Different types of T-effector cells orchestrate mucosal inflammation in chronic sinus disease

Background: Chronic rhinosinusitis with nasal polyps (CRSwNP) is characterized by the accumulation of inflammatory cells; however, an eosinophil predominance is seen in white (Belgian), but not Asian (south Chinese), patients with polyps. Objective: We sought to investigate the association of inflammatory cell predominance with regulatory T-cell and T-effector cell patterns. Methods: Nasal mucosal tissue was obtained from 26 consecutive Belgian patients with CRSwNP and 21 Belgian control subjects and 29 south Chinese patients with CRSwNP and 29 south Chinese control subjects, who all underwent phenotyping, including nasal endoscopy and computed tomographic scanning. Tissues were investigated for granulocytes and their products and T-effector/regulatory T cells and related cytokines. Results: Both CRSwNP groups were comparable in terms of symptoms, computed tomographic scan results, and nasal endoscopy results, but asthma comorbidity was significantly higher in white patients.
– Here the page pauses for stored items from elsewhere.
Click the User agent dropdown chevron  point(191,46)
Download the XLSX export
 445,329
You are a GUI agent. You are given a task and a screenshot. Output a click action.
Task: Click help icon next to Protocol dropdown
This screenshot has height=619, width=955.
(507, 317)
Tissue from white patients with CRSwNP was characterized by eosinophilic inflammation (eosinophil cationic protein/myeloperoxidase ratio > 2), whereas samples from Asian patients were biased toward neutrophilic inflammation (eosinophil cationic protein/myeloperoxidase ratio = 0.25). Both CRSwNP groups demonstrated significant upregulation of the T-cell activation marker soluble IL-2 receptor alpha and significant downregulation of Foxp3 expression and TGF-beta 1 protein content versus their respective control groups. However, whereas white patients displayed a significant increase in T(H)2 cytokine and related marker levels versus control subjects and versus Asian patients, the latter showed a T(H)1/T(H)17 cell pattern versus control tissue. Conclusion: Nasal polyps (CRSwNP) from white and Asian patients are both characterized by T-cell activation and impaired regulatory T-cell function; however, T-effector cells in the samples from white patients were T(H)2-biased, whereas samples from their Asian counterparts demonstrated a T(H)1/T(H)17 polarization. (J Allergy Clin Immunol 2008;122:961-8.)